I have to admit, I can sympathize with the fundies on this one, at least on the basis of appearances. If The Da Vinci Code were purported by the author to be a work of pure fiction, then all this would be a bit silly. I distinctly remember, however, the preface of the book talking about how the descriptions of the art and historical documents and whatnot are accurate, the implication being that Brown really is arguing that Jesus was a completely mundane nobleman type who ran off with some sweet piece o' social status named Mary Magdalene and they travelled the world together and had lots of nobleman type babies. Maybe I'm wrong on this, but that's how I interpreted the preface.
So, if the book is attacking the divinity of Christ, and thus the Incarnation, the Transfiguration, the Crucifixion, the Resurrection, the truth of Scripture (in any sense, literal or otherwise), and the legitimacy of the Church (Catholic or otherwise), and if Christian churches define the basis of their religion as a trinity of Christ, Church, and Bible, then isn't the book by definition an attack on Christianity? Furthermore, are Christians wrong in noting that there is a relative dearth of material from secular types attacking other religions, and thus are they wrong to feel singled out in the prevailing cultural atmosphere?

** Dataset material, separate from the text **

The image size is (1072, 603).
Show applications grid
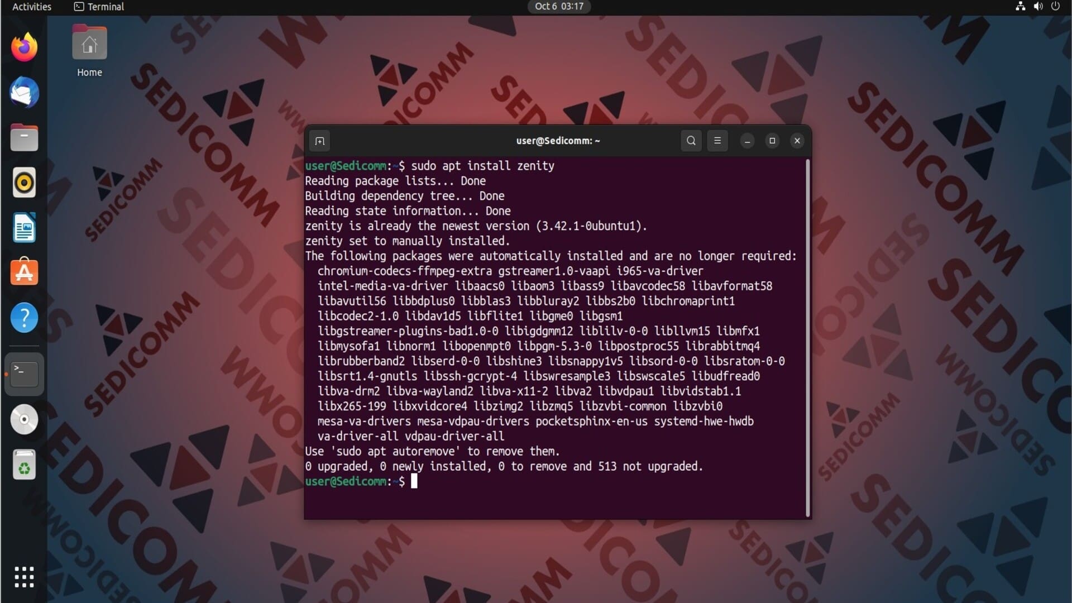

Even if you disagree, you have to admit that Hollywood coming off of its liberal onslaught in 2005 and making a movie about this book its big summer showcase looks bad.
All this is not to say I'm joining the fundie crusade against Hollywood or secularism or whatever-- I don't think an omnipotent God needs me to defend God-- I'm just saying that their feelings of being attacked are, at least prima facie, justified.